Your task: In the records below, find the line containing "Task: Open the". Output it and every line after it to the end, unchanged, with no pictures.

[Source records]
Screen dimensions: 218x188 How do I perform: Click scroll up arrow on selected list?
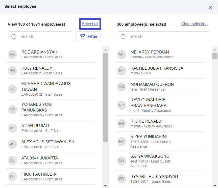coord(215,50)
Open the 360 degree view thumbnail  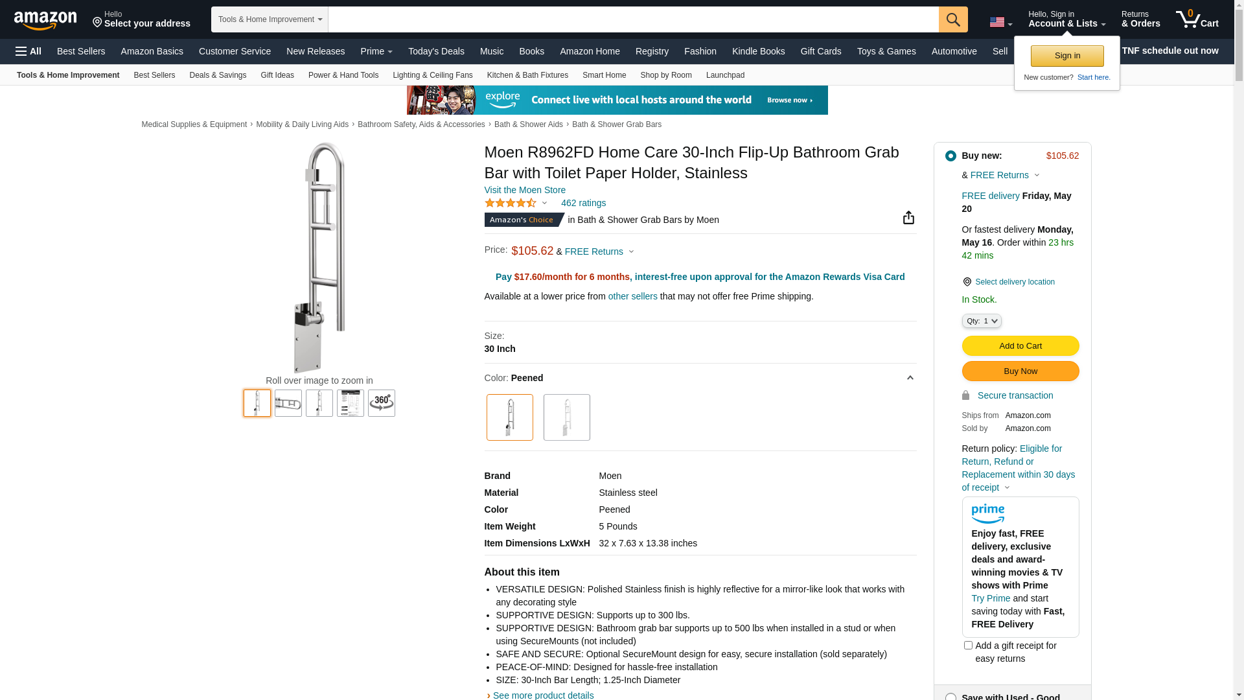tap(382, 403)
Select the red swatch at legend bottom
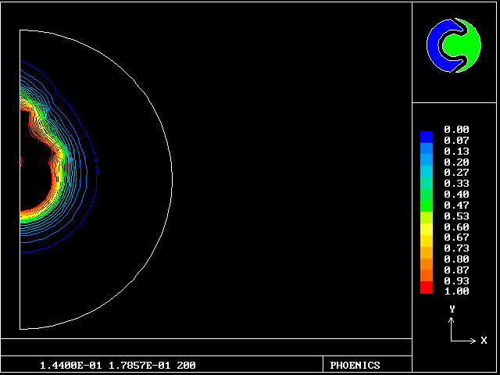500x375 pixels. coord(426,288)
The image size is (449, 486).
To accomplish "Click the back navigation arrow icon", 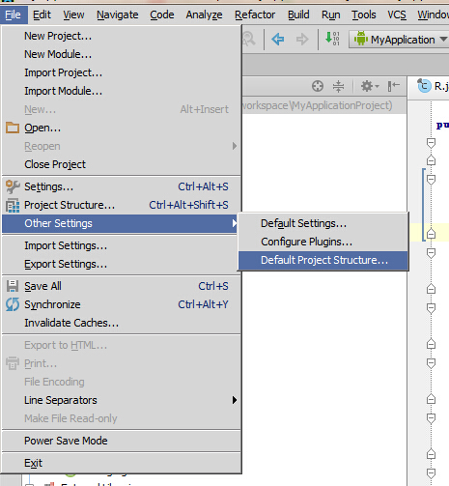I will pos(277,40).
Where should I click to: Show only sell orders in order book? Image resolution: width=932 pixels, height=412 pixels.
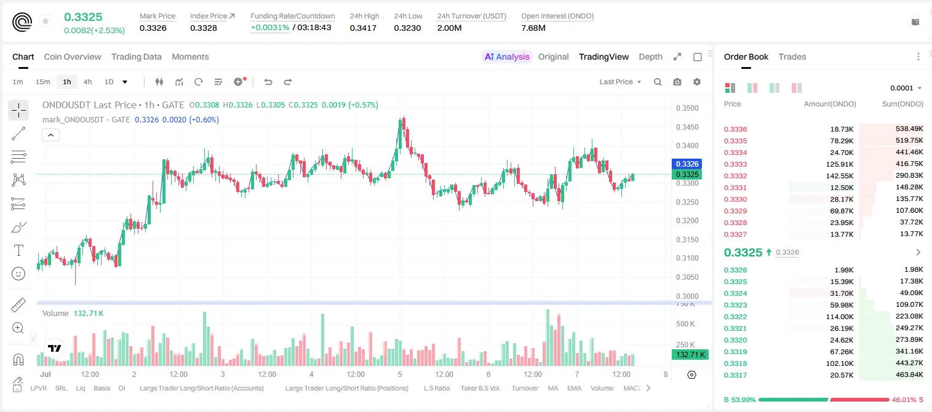(797, 88)
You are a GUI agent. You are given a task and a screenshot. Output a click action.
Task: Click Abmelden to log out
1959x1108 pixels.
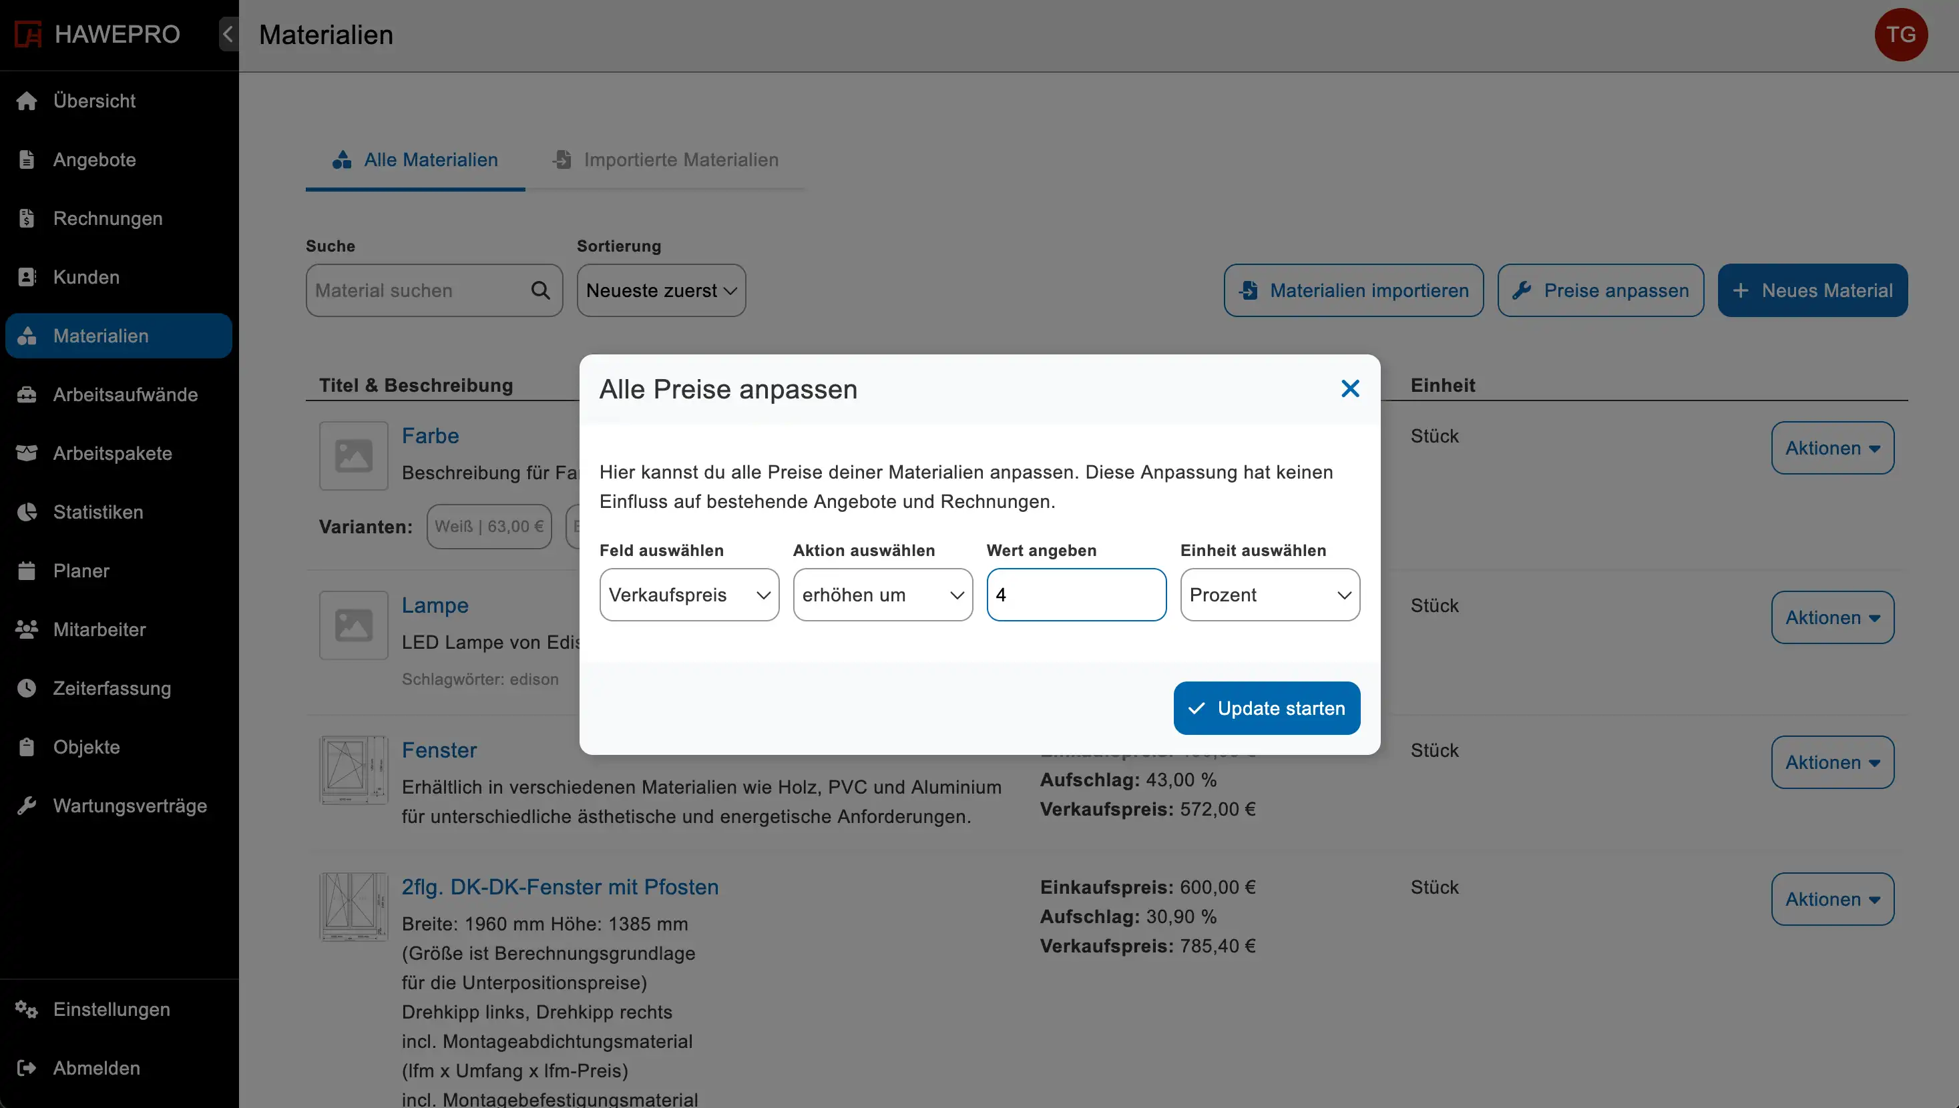point(97,1068)
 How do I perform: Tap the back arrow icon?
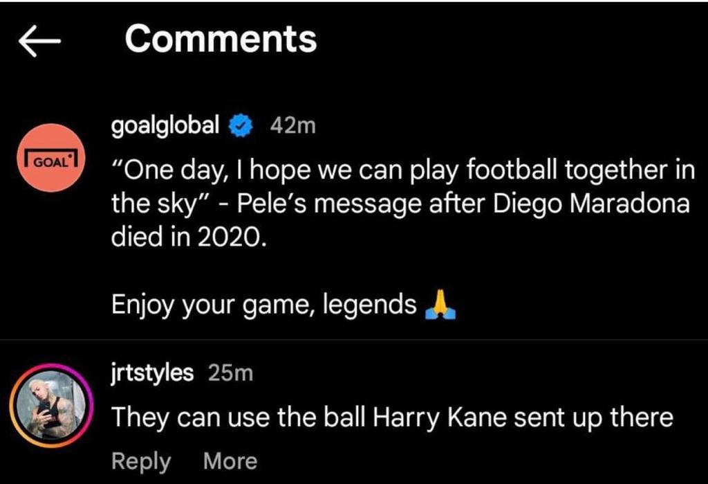pos(39,43)
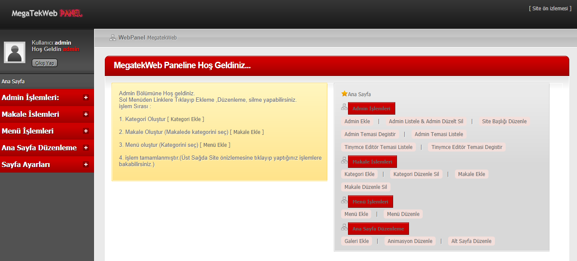
Task: Click the sitemap icon beside WebPanel breadcrumb
Action: click(113, 38)
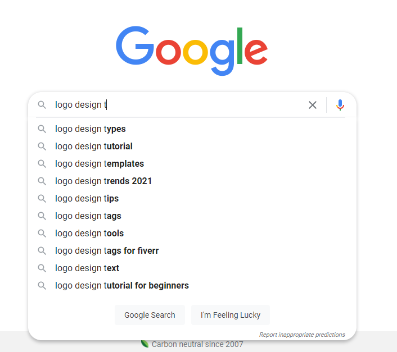
Task: Choose 'logo design tools' suggestion
Action: click(89, 234)
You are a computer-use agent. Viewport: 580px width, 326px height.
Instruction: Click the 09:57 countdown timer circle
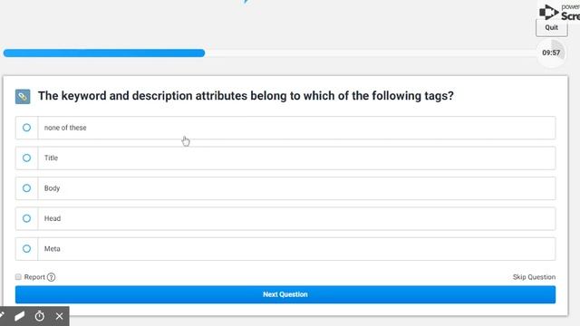pyautogui.click(x=551, y=53)
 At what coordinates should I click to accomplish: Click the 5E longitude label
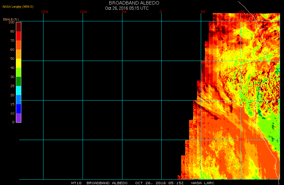click(203, 12)
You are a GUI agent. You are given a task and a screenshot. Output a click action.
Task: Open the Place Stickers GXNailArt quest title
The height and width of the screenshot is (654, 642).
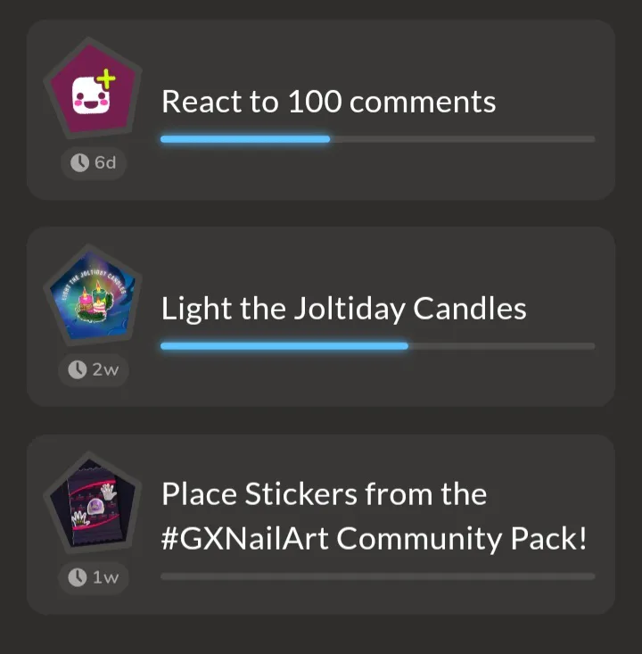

The answer:
Task: Open the Place Stickers GXNailArt quest title
The height and width of the screenshot is (654, 642).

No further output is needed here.